▶ **Task statement**: Word for word, transcribe every line below.

[Stored records]
..........

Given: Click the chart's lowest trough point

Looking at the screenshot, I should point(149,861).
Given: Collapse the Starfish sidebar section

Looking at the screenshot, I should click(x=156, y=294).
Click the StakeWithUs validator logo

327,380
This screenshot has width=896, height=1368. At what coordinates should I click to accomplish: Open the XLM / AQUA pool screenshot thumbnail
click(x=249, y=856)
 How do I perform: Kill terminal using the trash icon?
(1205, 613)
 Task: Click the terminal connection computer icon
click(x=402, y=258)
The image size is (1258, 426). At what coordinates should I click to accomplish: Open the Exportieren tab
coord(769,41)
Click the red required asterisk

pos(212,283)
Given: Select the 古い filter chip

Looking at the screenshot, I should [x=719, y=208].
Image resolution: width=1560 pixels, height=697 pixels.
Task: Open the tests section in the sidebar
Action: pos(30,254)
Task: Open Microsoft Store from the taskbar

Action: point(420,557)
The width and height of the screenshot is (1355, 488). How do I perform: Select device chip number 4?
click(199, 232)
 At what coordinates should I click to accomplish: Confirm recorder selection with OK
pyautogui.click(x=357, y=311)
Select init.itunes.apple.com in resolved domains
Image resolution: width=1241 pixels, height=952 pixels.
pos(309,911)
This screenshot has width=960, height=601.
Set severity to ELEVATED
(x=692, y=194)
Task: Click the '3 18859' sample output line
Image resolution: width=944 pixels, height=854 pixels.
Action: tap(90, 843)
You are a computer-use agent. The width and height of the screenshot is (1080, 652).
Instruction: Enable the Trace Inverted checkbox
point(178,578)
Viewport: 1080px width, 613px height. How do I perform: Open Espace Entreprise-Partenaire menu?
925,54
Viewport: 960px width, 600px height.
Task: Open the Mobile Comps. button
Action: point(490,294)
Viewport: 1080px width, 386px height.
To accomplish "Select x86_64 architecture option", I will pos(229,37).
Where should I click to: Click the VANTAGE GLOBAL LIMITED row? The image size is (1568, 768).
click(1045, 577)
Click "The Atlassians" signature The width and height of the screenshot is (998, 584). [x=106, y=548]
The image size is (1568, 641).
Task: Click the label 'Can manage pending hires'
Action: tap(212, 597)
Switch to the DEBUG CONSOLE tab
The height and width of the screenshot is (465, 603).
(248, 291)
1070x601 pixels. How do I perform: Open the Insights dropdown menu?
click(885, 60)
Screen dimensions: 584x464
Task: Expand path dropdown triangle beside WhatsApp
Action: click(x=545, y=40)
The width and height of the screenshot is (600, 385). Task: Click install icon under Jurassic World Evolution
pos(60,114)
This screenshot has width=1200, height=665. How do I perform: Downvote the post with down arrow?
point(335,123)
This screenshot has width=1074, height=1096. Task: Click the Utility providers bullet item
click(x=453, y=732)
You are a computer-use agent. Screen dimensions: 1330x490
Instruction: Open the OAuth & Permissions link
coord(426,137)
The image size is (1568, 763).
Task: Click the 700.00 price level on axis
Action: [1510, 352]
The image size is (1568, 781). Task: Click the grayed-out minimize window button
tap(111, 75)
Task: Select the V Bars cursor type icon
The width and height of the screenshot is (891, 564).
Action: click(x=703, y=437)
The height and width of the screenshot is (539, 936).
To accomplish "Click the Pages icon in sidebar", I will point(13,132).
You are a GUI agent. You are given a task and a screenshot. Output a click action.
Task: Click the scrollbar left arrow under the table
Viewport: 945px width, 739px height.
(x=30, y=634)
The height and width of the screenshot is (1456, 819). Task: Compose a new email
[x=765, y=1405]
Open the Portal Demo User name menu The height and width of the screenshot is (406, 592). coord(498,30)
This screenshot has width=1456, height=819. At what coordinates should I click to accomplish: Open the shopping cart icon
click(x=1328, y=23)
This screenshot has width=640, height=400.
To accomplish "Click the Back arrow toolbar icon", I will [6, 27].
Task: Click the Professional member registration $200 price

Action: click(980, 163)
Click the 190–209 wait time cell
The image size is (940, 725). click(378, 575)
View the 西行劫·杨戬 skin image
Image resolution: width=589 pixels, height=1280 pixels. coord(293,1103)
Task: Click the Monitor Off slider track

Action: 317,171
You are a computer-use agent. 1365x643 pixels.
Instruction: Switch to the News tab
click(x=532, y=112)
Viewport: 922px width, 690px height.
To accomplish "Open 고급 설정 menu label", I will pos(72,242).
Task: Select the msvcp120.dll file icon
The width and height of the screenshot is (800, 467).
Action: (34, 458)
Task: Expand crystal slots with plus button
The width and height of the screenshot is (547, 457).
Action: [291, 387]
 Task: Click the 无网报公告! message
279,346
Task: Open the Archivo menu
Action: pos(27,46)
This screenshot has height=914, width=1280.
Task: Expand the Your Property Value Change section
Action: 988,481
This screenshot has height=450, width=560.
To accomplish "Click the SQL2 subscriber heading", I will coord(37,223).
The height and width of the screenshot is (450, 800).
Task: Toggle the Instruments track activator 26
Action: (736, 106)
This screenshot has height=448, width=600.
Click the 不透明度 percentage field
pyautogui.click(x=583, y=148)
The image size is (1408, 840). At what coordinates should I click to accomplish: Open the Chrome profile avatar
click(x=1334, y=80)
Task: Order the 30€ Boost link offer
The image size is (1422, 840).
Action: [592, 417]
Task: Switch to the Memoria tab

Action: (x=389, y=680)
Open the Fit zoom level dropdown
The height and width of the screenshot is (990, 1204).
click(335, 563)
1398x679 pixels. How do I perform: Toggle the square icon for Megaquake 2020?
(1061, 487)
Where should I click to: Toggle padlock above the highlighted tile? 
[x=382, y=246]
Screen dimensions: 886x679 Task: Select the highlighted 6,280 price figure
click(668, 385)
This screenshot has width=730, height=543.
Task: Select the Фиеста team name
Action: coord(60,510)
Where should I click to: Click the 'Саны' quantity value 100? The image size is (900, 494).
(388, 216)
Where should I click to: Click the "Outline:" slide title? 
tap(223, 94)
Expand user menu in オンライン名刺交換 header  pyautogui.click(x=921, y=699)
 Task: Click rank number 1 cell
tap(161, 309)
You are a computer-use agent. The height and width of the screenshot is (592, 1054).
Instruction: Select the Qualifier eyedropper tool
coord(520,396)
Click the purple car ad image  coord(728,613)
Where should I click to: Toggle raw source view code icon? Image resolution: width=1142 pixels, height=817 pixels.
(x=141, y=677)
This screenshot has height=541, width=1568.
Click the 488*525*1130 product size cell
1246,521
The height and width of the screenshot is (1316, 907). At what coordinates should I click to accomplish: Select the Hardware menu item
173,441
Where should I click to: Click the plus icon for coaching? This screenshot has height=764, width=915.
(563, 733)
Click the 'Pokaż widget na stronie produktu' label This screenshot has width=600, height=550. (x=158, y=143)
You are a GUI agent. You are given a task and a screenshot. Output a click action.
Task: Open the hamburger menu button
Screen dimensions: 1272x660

..........

▶ **Task response**:
Given: Click the chart's lowest trough point

Looking at the screenshot, I should point(149,861).
Given: Collapse the Starfish sidebar section

Looking at the screenshot, I should click(x=156, y=294).
Click the StakeWithUs validator logo

327,380
This screenshot has width=896, height=1368. At what coordinates should I click to accomplish: Open the XLM / AQUA pool screenshot thumbnail
click(x=249, y=856)
 How do I perform: Kill terminal using the trash icon?
(1205, 613)
 Task: Click the terminal connection computer icon
click(x=402, y=258)
The image size is (1258, 426). At what coordinates should I click to accomplish: Open the Exportieren tab
coord(769,41)
Click the red required asterisk

pos(212,283)
Given: Select the 古い filter chip

Looking at the screenshot, I should [x=719, y=208].
Image resolution: width=1560 pixels, height=697 pixels.
Task: Open the tests section in the sidebar
Action: pos(30,254)
Task: Open Microsoft Store from the taskbar

Action: point(420,557)
The width and height of the screenshot is (1355, 488). How do I perform: Select device chip number 4?
click(199, 232)
 At what coordinates should I click to accomplish: Confirm recorder selection with OK
pyautogui.click(x=357, y=311)
Select init.itunes.apple.com in resolved domains
Image resolution: width=1241 pixels, height=952 pixels.
pos(309,911)
This screenshot has width=960, height=601.
Set severity to ELEVATED
(x=692, y=194)
Task: Click the '3 18859' sample output line
Image resolution: width=944 pixels, height=854 pixels.
Action: tap(90, 843)
You are a computer-use agent. The width and height of the screenshot is (1080, 652).
Instruction: Enable the Trace Inverted checkbox
point(178,578)
Viewport: 1080px width, 613px height. How do I perform: Open Espace Entreprise-Partenaire menu?
925,54
Viewport: 960px width, 600px height.
Task: Open the Mobile Comps. button
Action: point(490,294)
Viewport: 1080px width, 386px height.
To accomplish "Select x86_64 architecture option", I will pos(229,37).
Where should I click to: Click the VANTAGE GLOBAL LIMITED row? The image size is (1568, 768).
click(1045, 577)
Click "The Atlassians" signature The width and height of the screenshot is (998, 584). [x=106, y=548]
The image size is (1568, 641).
Task: Click the label 'Can manage pending hires'
Action: tap(212, 597)
Switch to the DEBUG CONSOLE tab
The height and width of the screenshot is (465, 603).
(248, 291)
1070x601 pixels. How do I perform: Open the Insights dropdown menu?
click(885, 60)
Screen dimensions: 584x464
Task: Expand path dropdown triangle beside WhatsApp
Action: click(x=545, y=40)
The width and height of the screenshot is (600, 385). Task: Click install icon under Jurassic World Evolution
pos(60,114)
This screenshot has width=1200, height=665. How do I perform: Downvote the post with down arrow?
point(335,123)
This screenshot has width=1074, height=1096. Task: Click the Utility providers bullet item
click(x=453, y=732)
You are a computer-use agent. Screen dimensions: 1330x490
Instruction: Open the OAuth & Permissions link
coord(426,137)
The image size is (1568, 763).
Task: Click the 700.00 price level on axis
Action: [1510, 352]
The image size is (1568, 781). Task: Click the grayed-out minimize window button
tap(111, 75)
Task: Select the V Bars cursor type icon
The width and height of the screenshot is (891, 564).
Action: click(x=703, y=437)
The height and width of the screenshot is (539, 936).
To accomplish "Click the Pages icon in sidebar", I will point(13,132).
You are a GUI agent. You are given a task and a screenshot. Output a click action.
Task: Click the scrollbar left arrow under the table
Viewport: 945px width, 739px height.
(x=30, y=634)
The height and width of the screenshot is (1456, 819). Task: Compose a new email
[x=765, y=1405]
Open the Portal Demo User name menu The height and width of the screenshot is (406, 592). coord(498,30)
This screenshot has width=1456, height=819. At what coordinates should I click to accomplish: Open the shopping cart icon
click(x=1328, y=23)
This screenshot has width=640, height=400.
To accomplish "Click the Back arrow toolbar icon", I will [6, 27].
Task: Click the Professional member registration $200 price

Action: click(980, 163)
Click the 190–209 wait time cell
The image size is (940, 725). click(378, 575)
View the 西行劫·杨戬 skin image
Image resolution: width=589 pixels, height=1280 pixels. coord(293,1103)
Task: Click the Monitor Off slider track

Action: 317,171
You are a computer-use agent. 1365x643 pixels.
Instruction: Switch to the News tab
click(x=532, y=112)
Viewport: 922px width, 690px height.
To accomplish "Open 고급 설정 menu label", I will pos(72,242).
Task: Select the msvcp120.dll file icon
The width and height of the screenshot is (800, 467).
Action: (34, 458)
Task: Expand crystal slots with plus button
The width and height of the screenshot is (547, 457).
Action: [291, 387]
 Task: Click the 无网报公告! message
279,346
Task: Open the Archivo menu
Action: pos(27,46)
This screenshot has height=914, width=1280.
Task: Expand the Your Property Value Change section
Action: 988,481
This screenshot has height=450, width=560.
To accomplish "Click the SQL2 subscriber heading", I will coord(37,223).
The height and width of the screenshot is (450, 800).
Task: Toggle the Instruments track activator 26
Action: (736, 106)
This screenshot has height=448, width=600.
Click the 不透明度 percentage field
pyautogui.click(x=583, y=148)
The image size is (1408, 840). At what coordinates should I click to accomplish: Open the Chrome profile avatar
click(x=1334, y=80)
Task: Order the 30€ Boost link offer
The image size is (1422, 840).
Action: [592, 417]
Task: Switch to the Memoria tab

Action: (x=389, y=680)
Open the Fit zoom level dropdown
The height and width of the screenshot is (990, 1204).
click(335, 563)
1398x679 pixels. How do I perform: Toggle the square icon for Megaquake 2020?
(1061, 487)
Where should I click to: Toggle padlock above the highlighted tile? 
[x=382, y=246]
Screen dimensions: 886x679 Task: Select the highlighted 6,280 price figure
click(668, 385)
This screenshot has width=730, height=543.
Task: Select the Фиеста team name
Action: coord(60,510)
Where should I click to: Click the 'Саны' quantity value 100? The image size is (900, 494).
(388, 216)
Where should I click to: Click the "Outline:" slide title? 
tap(223, 94)
Expand user menu in オンライン名刺交換 header  pyautogui.click(x=921, y=699)
 Task: Click rank number 1 cell
tap(161, 309)
You are a computer-use agent. The height and width of the screenshot is (592, 1054).
Instruction: Select the Qualifier eyedropper tool
coord(520,396)
Click the purple car ad image  coord(728,613)
Where should I click to: Toggle raw source view code icon? Image resolution: width=1142 pixels, height=817 pixels.
(x=141, y=677)
This screenshot has height=541, width=1568.
Click the 488*525*1130 product size cell
1246,521
The height and width of the screenshot is (1316, 907). At what coordinates should I click to accomplish: Select the Hardware menu item
173,441
Where should I click to: Click the plus icon for coaching? This screenshot has height=764, width=915.
(563, 733)
Click the 'Pokaż widget na stronie produktu' label This screenshot has width=600, height=550. (x=158, y=143)
You are a GUI agent. You are given a task and a screenshot. Output a click action.
Task: Open the hamburger menu button
Screen dimensions: 1272x660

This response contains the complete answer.